I haven't always succeeded in life. Sometimes each time I get up something seems to want to push me down. Sometimes I laugh until tears roll down my cheeks. Sometimes I sit in the wind and just breathe. Sometimes I feel like crying, and sometimes like flying. It's all me, and sometimes...I write these things down, and they're here for you to see.

Wednesday, December 22, 2010

Through the Looking Glass

I look in the mirror, and who do I see?
It seems I should know the girl staring at me.

Some days she smiles, some she seems sad.
Sometimes I wonder what kind of day she has had.

At a glance, she's a woman. On a whim, she's a girl.
Some days her age just seems a great whirl.

Her eyes can be haunting, dark green or bright clear.
I cannot recall the last they allowed tears.

Sometimes her cheeks blush, but often they're pale.
I've seen her put blush on, most time to no avail.

Her lips become full as she applies her sweet balm,
They deepen in color and smile real calm.

Some days it takes much to lighten that face.
I just want to reach out and those sad lines erase.

But before I can get much too close to reach her,
She turns quickly away, leaving sight in a blur.

Some days she's a beauty, and I just stop and stare,
And admire her eyes, and her smile, and her hair.

I don't think she minds, this enrapture from me.
It's amazing for me to be near one as she.

Sometimes she'll come home, and with a look through the glass
I know it's been hard keeping up in her class.

Some days her clothes fit her, and she curtsies at me.
Often they hang loose, with dismay I can see.

She'll leave early morning, late at night she'll come in.
Sometimes I wonder if she's eaten anything.

Sometimes she'll avert her eyes from your stare,
I wonder what secrets she hides under there.

She never will tell, just smiles with a nod.
I wonder how long she can keep this facade.

I wonder what kind of a world she lives in.
Is the food really good? Do her shoes ever wear thin?

I wonder what placees she visits and sees.
Building real high? Forests and trees?

Perhaps she's a hero, and saves lives at night.
Maybe she sometimes prefers to have light.
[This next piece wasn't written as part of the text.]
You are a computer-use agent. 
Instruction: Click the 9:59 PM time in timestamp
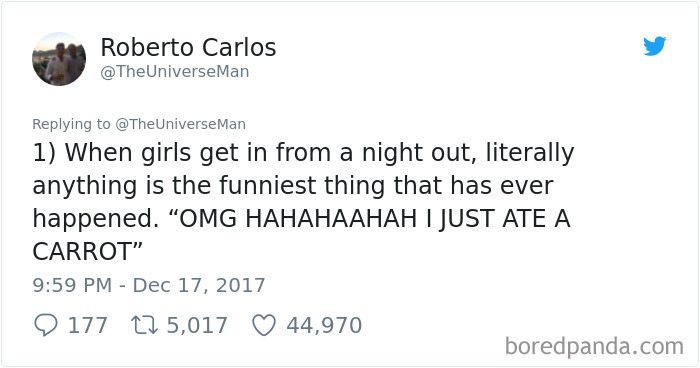[72, 285]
Does she like movies with tales of lore,
Of maids in long dresses, and men off to war?

Does she sit in the sunlight and read a good book?
Does she dance in the moonlight in her own little nook?

Two worlds joined by glass, a portal of sorts.
So much to be said, much more is left short.
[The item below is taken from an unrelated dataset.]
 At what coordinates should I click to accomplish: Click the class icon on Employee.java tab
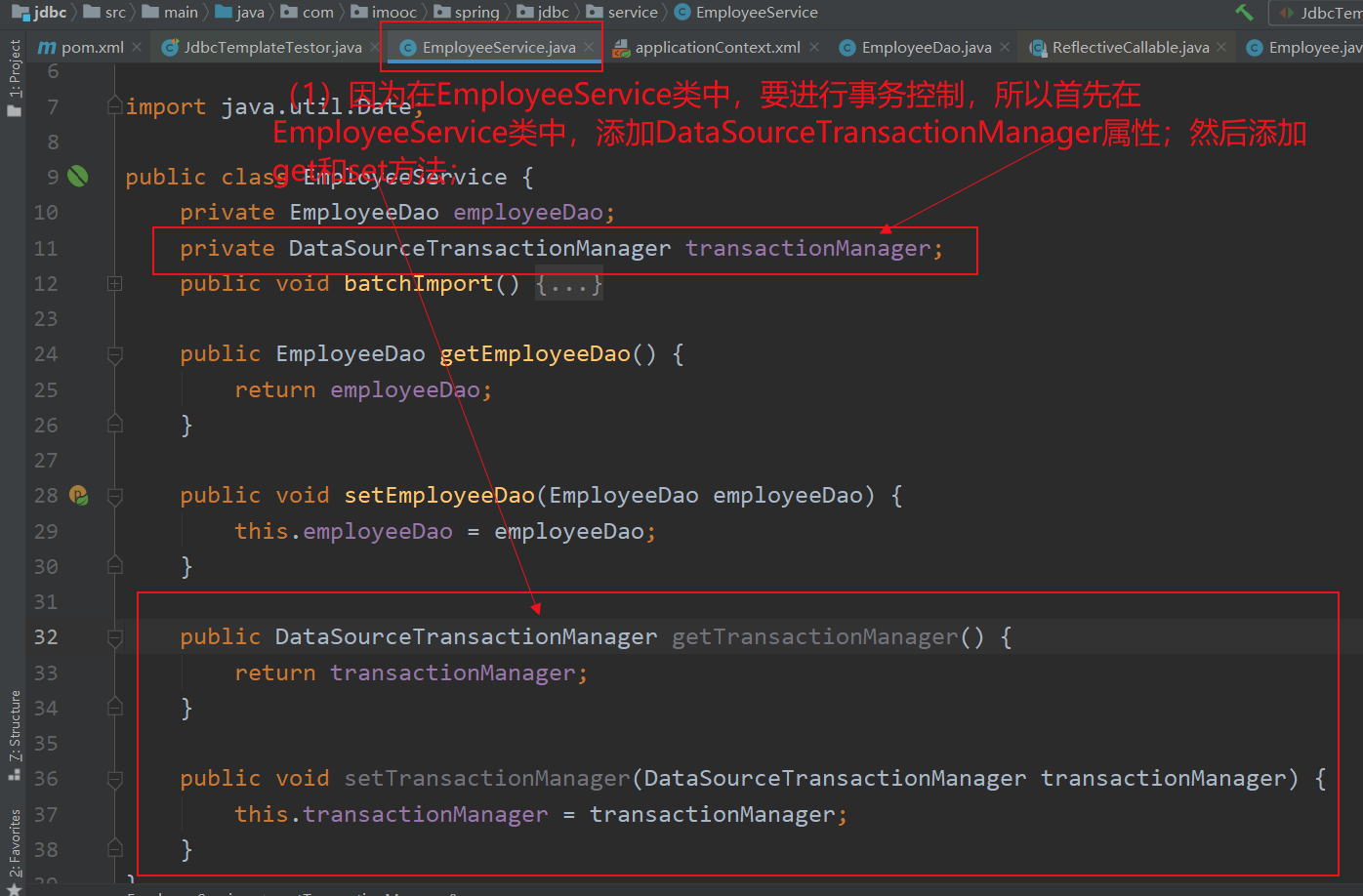(1255, 46)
Oh, the things I could know of the one that I see.
The thing that's queer most- is that woman there is me.

Saturday, December 18, 2010

Ps. I survived

Seven classes...check.
Sixteen credits...check.
Didn't fall asleep in class...check.
Didn't get engaged, married, or the like...check.
Did all my homework...raincheck!
Passed seven finals...check. I hope.
Went to bed early...check.
Went to bed in the early hours...check.
Learned stuff...check.
Achieved things...check.
Blogged....~squiggle~
Lost camera, earbuds and pencils...check. :-/
Saw people grow....Check.
Ready for break...Check.
Ready for bed...Check.

Goodnight. :)

Love, Me.

Wednesday, December 8, 2010

I want to Fly.....

I want to Fly.... but first, I must See....
Fly, to the sky!
See, to be free!!
Ah, what glorious feeling that would be....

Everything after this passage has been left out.